▶ **Exercise task A**
Reproduce the lines of the listing below word for word, beginning at the line that contains "Ronald (51, 25)" and stopping after the line that contains "Policia Local (149, 1052)", with both of those lines included.

▶ **Quoted text**
-=-=-=-=-

Top Microsoft exec to depart amid reorganization

Rick Belluzzo, Microsoft Corp.'s president and chief operating officer and a force behind the growth of its .Net, Xbox and MSN efforts, will be leaving the company, Microsoft said yesterday.

Belluzzo, 48, will step down as president and chief operating officer on May 1 and leave the company in September. No specific reason was offered for his departure. The move came as part of a broader reorganization intended to give greater autonomy to the executives in charge of Microsoft's various product groups, the company said in a statement.

As part of the changes, Microsoft will be divided into seven business units: Windows Client, Knowledge Worker, Server and Tools, Business Solutions, CE/Mobility, MSN, and Home and Entertainment. The leaders of each unit will have "comprehensive operational and financial responsibility and greater accountability," Microsoft said.

-=-=-=-=-

▶ **Listed entries**

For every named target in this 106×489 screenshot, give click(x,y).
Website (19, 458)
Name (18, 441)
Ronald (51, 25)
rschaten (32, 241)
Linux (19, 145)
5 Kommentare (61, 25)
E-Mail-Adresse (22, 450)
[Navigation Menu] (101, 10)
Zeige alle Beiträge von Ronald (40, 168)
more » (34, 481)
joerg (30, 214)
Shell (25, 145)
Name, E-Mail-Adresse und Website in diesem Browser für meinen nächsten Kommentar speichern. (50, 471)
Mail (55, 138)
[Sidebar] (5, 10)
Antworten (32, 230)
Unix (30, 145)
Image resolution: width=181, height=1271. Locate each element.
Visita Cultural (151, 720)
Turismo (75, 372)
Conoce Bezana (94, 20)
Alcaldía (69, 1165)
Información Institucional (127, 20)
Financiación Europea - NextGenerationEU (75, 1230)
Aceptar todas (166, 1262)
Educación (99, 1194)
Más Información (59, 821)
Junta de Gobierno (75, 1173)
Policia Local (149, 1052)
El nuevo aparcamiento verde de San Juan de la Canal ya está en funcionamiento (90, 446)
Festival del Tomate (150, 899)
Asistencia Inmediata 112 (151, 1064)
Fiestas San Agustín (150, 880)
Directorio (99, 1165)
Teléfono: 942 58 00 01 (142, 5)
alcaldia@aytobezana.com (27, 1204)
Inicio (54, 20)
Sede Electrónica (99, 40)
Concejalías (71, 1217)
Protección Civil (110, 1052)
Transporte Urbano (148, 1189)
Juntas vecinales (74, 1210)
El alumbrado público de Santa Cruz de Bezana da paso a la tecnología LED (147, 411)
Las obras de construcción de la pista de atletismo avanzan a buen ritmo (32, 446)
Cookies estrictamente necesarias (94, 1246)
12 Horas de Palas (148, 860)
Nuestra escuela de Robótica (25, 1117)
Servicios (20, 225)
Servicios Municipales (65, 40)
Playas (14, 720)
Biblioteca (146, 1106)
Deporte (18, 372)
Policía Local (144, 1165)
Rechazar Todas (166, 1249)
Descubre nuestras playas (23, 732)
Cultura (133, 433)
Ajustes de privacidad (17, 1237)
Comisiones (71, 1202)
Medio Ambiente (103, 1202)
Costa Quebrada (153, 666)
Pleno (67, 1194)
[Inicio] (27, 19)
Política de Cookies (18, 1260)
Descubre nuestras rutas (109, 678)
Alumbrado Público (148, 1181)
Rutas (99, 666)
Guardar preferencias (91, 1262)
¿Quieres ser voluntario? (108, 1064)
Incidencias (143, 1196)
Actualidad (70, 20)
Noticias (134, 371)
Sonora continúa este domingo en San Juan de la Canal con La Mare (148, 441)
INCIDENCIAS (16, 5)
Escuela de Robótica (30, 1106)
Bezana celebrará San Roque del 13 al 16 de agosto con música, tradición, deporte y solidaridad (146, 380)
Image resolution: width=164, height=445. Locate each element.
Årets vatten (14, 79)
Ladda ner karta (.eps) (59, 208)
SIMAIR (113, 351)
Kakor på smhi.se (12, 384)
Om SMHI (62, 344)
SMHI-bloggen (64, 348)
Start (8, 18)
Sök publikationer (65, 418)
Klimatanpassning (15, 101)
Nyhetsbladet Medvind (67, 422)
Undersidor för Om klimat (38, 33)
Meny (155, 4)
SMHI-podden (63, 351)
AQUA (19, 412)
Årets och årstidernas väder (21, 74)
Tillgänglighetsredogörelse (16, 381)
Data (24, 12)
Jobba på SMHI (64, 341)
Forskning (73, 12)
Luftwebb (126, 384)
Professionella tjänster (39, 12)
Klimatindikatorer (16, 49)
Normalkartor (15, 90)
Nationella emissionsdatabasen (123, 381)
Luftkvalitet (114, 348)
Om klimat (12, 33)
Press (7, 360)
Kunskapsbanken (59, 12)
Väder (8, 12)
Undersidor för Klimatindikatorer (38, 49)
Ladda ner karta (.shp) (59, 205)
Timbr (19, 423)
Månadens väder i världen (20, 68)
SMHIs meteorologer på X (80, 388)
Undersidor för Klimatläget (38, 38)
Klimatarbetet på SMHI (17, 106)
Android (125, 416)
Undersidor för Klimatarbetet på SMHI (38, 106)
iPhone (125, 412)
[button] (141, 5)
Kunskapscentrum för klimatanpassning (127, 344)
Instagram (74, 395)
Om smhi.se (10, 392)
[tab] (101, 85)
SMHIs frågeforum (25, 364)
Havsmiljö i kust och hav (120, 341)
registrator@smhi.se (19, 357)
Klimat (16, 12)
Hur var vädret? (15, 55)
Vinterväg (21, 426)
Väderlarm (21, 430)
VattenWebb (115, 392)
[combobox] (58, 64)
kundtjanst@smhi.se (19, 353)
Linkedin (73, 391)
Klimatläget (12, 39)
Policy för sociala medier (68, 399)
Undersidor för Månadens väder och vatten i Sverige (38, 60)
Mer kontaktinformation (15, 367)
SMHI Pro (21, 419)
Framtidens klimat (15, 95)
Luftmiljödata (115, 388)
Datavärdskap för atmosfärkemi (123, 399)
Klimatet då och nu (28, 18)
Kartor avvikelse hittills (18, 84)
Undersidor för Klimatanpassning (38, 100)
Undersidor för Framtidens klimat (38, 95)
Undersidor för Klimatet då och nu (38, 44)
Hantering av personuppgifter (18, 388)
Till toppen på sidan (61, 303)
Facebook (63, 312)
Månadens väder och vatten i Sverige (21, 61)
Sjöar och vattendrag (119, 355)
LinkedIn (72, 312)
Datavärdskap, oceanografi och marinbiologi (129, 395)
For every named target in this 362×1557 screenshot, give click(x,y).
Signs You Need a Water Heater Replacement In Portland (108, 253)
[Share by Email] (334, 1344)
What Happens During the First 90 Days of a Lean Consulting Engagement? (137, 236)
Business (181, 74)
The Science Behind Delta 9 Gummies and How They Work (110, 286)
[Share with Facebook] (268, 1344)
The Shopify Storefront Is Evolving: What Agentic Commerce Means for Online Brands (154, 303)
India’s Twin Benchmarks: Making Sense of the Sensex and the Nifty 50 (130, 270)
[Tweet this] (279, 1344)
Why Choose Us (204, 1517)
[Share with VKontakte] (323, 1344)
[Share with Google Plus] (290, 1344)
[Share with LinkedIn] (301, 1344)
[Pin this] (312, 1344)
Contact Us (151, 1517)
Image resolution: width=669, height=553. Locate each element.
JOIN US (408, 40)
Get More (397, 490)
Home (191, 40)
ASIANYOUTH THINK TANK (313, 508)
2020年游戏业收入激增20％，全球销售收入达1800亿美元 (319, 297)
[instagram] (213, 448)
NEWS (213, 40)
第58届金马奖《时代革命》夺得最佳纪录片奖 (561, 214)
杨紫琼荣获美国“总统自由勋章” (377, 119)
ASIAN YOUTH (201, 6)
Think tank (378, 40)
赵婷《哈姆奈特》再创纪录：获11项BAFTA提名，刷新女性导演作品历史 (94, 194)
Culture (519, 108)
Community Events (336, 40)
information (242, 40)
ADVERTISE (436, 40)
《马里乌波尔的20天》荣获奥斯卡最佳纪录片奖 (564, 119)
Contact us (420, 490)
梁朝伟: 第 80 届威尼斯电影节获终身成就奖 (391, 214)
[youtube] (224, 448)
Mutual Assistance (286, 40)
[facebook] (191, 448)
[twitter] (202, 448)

-=-=-=-=-

▶ **Exercise task B**
According to the Microsoft article above, on what date will Belluzzo step down as president and chief operating officer?

▶ **Exercise result A**
Ronald (51, 25)
rschaten (32, 241)
Linux (19, 145)
5 Kommentare (61, 25)
E-Mail-Adresse (22, 450)
[Navigation Menu] (101, 10)
Zeige alle Beiträge von Ronald (40, 168)
more » (34, 481)
joerg (30, 214)
Shell (25, 145)
Name, E-Mail-Adresse und Website in diesem Browser für meinen nächsten Kommentar speichern. (50, 471)
Mail (55, 138)
[Sidebar] (5, 10)
Antworten (32, 230)
Unix (30, 145)
Image resolution: width=181, height=1271. Locate each element.
Visita Cultural (151, 720)
Turismo (75, 372)
Conoce Bezana (94, 20)
Alcaldía (69, 1165)
Información Institucional (127, 20)
Financiación Europea - NextGenerationEU (75, 1230)
Aceptar todas (166, 1262)
Educación (99, 1194)
Más Información (59, 821)
Junta de Gobierno (75, 1173)
Policia Local (149, 1052)

▶ **Exercise result B**
May 1.